Miden (meaning ‘zero’) was the first Greek videoart festival to be presented in public spaces and the latest festival was in July 2011. Now the Italian videoart distributor visualcontainer has made a selection of the works available online for a wider audience to experience. The independent festival has run annually since 2005 and focuses on Greek and international videoart as well as new media art from emerging and established artists.
The festival received over 1000 submissions and showed 189 videos from artists in 45 different countries. The selection shown on the net come from the Monobalance category. Highlights of these eleven pieces include The Polymoids by Tina Willgren. This is an atmospheric narrative of plastic bags blowing idly in the wind. Seemingly simple, as they move they take on personalities, reflecting the way that human beings endlessly traverse the earth looking for meaning.
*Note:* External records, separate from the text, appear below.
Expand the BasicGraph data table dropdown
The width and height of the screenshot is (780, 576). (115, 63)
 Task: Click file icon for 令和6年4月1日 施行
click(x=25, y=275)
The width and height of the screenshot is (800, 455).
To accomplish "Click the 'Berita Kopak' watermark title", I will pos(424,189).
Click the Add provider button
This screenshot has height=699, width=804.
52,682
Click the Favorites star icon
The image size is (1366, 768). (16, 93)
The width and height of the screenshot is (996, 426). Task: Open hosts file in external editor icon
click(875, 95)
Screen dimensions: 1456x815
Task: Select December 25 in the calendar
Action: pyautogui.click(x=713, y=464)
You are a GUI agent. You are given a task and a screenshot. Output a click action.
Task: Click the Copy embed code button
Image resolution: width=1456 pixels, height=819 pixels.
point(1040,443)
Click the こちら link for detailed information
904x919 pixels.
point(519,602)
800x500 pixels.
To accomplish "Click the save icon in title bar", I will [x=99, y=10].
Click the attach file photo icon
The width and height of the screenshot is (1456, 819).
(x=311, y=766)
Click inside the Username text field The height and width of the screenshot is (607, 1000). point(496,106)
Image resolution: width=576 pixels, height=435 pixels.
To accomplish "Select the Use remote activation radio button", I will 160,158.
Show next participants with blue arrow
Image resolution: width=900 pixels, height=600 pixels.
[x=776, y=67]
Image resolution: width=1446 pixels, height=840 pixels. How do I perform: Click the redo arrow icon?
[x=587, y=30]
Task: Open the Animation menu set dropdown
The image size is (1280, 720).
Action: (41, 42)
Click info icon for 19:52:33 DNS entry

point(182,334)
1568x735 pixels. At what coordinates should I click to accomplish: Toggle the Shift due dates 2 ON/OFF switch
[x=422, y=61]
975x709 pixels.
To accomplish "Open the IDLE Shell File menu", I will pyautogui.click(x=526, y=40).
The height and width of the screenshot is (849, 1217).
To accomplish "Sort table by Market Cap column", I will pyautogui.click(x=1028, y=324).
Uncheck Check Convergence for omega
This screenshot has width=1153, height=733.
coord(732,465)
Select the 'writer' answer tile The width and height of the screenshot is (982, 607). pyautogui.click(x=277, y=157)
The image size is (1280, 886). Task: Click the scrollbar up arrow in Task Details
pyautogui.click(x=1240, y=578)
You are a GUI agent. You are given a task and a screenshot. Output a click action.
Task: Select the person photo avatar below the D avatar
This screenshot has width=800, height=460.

The Trace of Salt by Albert Merino is a surreal tale of cgi and retro-effects. Silent but for sound effects it drenches us in unlikely images: a girl with blood red fingers crunching sea salt in her hand, a well dressed rabbit dragging a dead fish around an empty cloisters, carving a loaf of bread which bleeds as it is cut. Finishing with shots of a disintegrated cityscape, it is cooly imaginative but would require several viewings to discern what is going on…
Butter Cow by Jun’ichiro Ishi is a clearer allegory of the goes-around comes-around school of Eastern philosophy. It shows the artist sculpting six blocks of butter into a cow with a lo fi charm. Then the buttery creation waltzes around the screen before heading outside and melting in the sun. The cow collapses in a painfully sad manner before being spread on a piece of toast. Ouch.
Balance study Threshold by Jacob Tonski is a humourous video of the artist attempting to stay upright in a rotating tube. It references the sensitive equilibrium of human existence and how easy it is for that to dissolve, whilst Liao Chi-Yu’s Megarich breakfast lets us feast on a dystopian cookery programme. On a background drained of colour the artist prepares a breakfast of undercooked sausages, salad and pink juice, false smiling eyes giving her a sense of visual lunacy whilst blinding her to what she is doing. Eventually she eats a strawberry, picks up a gun and stands spattered in pink blood.
This festival allows viewers to obtain a holistic view of an art form that is currently evolving unexpectedly, rapidly and diversely.